Нежность ночи (страница 9)
«1923 г. Вышел в свет роман Д. Фурманова «Чапаев». О жизни и гибели героя гражданской войны комдива В. И. Чапаева…»
«Холодное лето» О. Мандельштама впервые появилось в журнале «Огонёк» от 15 июля 1923 года. Отрывок:
«Маленькие продавщицы духов стоят на Петровке, против Мюр-Мерилиза, – прижавшись к стенке, целым выводком, лоток к лотку. Этот маленький отряд продавщиц – только стайка. Воробьиная, курносая армия московских девушек: милых трудящихся машинисток, цветочниц, голоножек, – живущих крохами и расцветающих летом… В ливень они снимают башмачки и бегут через жёлтые ручьи, по красноватой глине размытых бульваров, прижимая к груди драгоценные туфельки-лодочки…»

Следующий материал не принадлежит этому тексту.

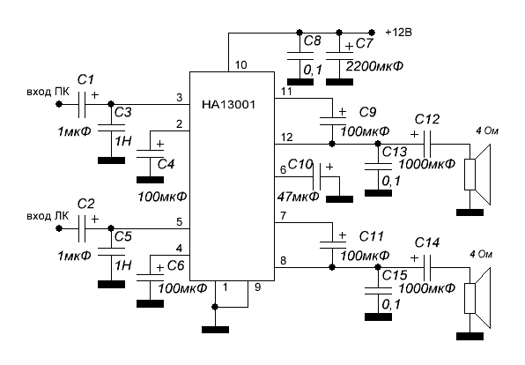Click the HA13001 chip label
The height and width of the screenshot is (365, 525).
click(x=228, y=105)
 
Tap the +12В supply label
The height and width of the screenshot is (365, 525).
click(x=398, y=33)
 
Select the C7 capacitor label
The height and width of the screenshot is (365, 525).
click(x=364, y=43)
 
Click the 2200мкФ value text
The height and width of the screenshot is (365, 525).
click(x=374, y=66)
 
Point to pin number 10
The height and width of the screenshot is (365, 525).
click(x=241, y=64)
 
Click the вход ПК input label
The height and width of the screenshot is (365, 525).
click(x=48, y=92)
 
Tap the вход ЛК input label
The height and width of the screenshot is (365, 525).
click(x=48, y=216)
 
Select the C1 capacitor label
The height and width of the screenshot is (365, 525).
click(x=85, y=79)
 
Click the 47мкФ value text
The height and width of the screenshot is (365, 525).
click(x=299, y=197)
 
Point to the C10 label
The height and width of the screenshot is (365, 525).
click(x=300, y=165)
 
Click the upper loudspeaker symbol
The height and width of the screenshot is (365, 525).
click(x=477, y=175)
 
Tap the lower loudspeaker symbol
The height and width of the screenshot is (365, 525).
click(x=477, y=298)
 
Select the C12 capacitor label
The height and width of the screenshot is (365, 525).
click(x=427, y=119)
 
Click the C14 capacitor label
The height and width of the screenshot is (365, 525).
click(x=427, y=242)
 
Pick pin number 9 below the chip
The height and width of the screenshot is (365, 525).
click(x=257, y=287)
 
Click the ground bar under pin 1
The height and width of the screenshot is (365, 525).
click(x=215, y=330)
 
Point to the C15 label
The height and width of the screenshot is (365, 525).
click(x=395, y=275)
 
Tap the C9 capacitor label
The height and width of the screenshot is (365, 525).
click(x=367, y=112)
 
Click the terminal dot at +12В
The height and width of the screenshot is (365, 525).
click(x=372, y=33)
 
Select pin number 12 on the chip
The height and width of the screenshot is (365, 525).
click(x=286, y=137)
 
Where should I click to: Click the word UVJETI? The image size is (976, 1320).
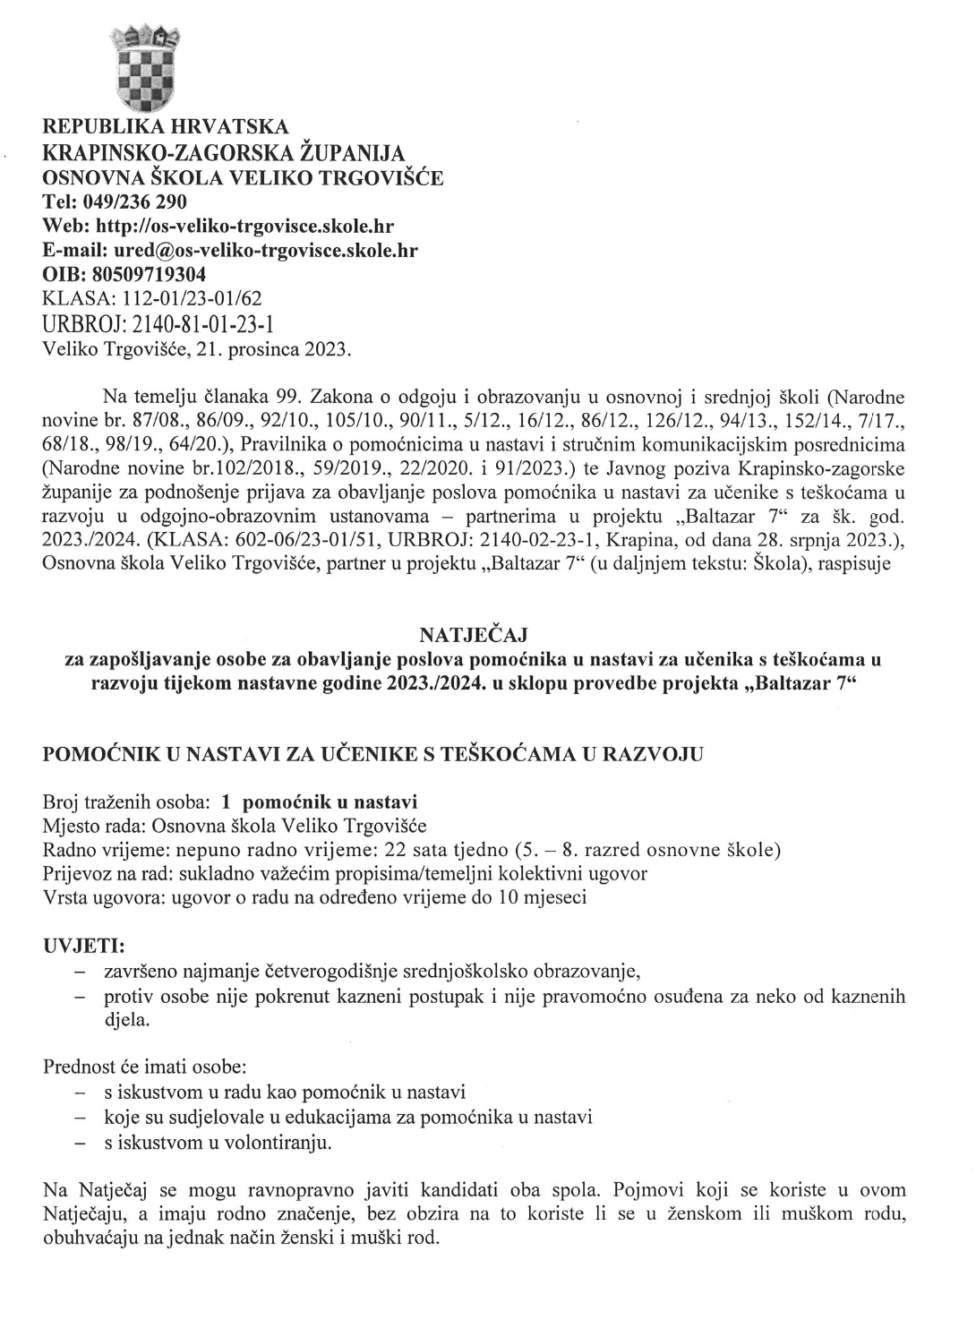tap(84, 946)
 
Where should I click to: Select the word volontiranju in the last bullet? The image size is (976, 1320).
tap(279, 1143)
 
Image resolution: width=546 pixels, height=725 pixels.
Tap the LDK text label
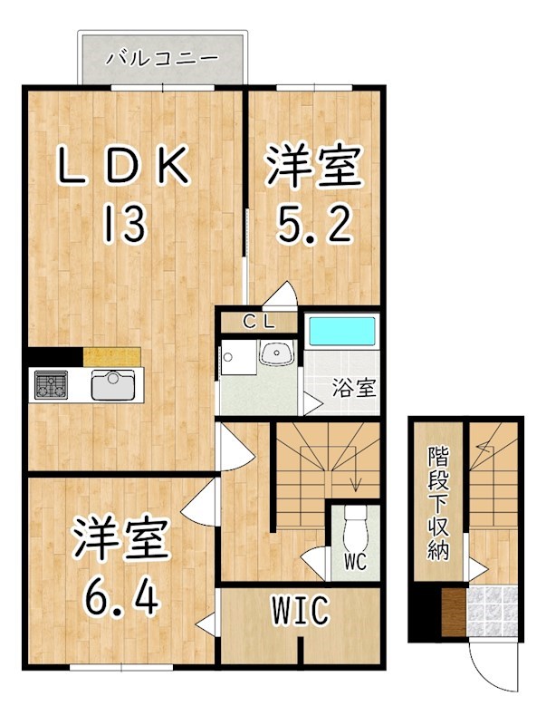point(124,167)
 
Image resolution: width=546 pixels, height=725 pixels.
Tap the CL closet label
point(258,321)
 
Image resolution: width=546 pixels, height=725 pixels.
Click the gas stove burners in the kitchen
point(51,385)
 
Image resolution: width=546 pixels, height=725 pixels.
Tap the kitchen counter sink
point(112,384)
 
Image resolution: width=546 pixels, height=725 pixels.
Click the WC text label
point(354,562)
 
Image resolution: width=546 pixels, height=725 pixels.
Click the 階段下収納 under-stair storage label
point(438,503)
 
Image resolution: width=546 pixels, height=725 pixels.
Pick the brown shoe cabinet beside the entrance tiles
point(452,614)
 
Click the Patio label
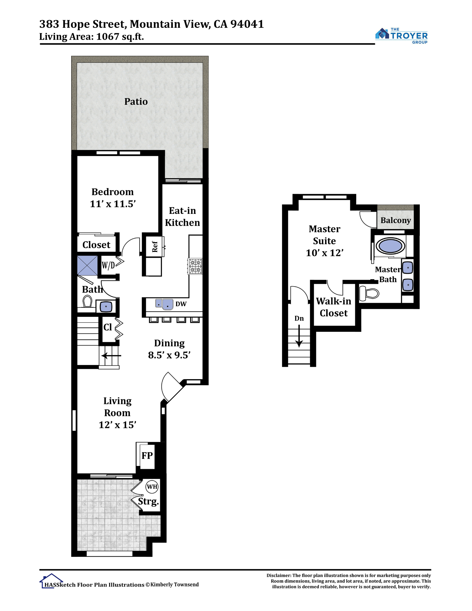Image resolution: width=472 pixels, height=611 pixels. point(136,101)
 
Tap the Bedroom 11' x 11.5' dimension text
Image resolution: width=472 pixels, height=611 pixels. point(113,204)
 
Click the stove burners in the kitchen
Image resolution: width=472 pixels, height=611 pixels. point(195,266)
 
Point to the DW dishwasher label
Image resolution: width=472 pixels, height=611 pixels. point(181,304)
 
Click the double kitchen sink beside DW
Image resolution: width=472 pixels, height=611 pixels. point(164,304)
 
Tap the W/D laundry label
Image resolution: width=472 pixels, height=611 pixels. point(108,265)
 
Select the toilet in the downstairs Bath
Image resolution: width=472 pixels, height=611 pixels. point(87,301)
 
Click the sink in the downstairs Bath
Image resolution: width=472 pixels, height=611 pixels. point(106,306)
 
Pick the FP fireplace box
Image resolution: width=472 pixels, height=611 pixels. point(147,456)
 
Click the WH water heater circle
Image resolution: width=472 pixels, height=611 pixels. point(152,487)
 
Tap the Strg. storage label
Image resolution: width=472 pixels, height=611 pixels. point(148,502)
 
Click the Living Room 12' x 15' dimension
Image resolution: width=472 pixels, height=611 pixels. point(117,425)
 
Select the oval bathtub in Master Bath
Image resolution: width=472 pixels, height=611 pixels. point(390,246)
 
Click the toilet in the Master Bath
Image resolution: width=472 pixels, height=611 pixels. point(369,293)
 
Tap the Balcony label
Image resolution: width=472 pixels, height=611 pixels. point(396,221)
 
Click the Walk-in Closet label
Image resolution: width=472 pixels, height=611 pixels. point(334,307)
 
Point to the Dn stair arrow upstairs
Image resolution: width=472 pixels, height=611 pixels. point(299,336)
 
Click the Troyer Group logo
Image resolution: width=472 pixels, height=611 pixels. point(401,36)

Я настолько начала погружаться в то время, что казалось, вижу и улицы Москвы и горожан, слышу гудки редких машин, песни, летящие из открытых окон. И конечно, я постоянно представляла Грега на этих улицах, среди этих людей. Мне было страшно за него, хотя он, по сути, вернулся в свое время. Но разве после такой долгой жизни, то время можно было назвать родным ему?
«Как он там сейчас? Что делает в этот самый момент? – постоянно думала я, открывая все новые ссылки и читая все подряд. – Помнит ли еще обо мне?»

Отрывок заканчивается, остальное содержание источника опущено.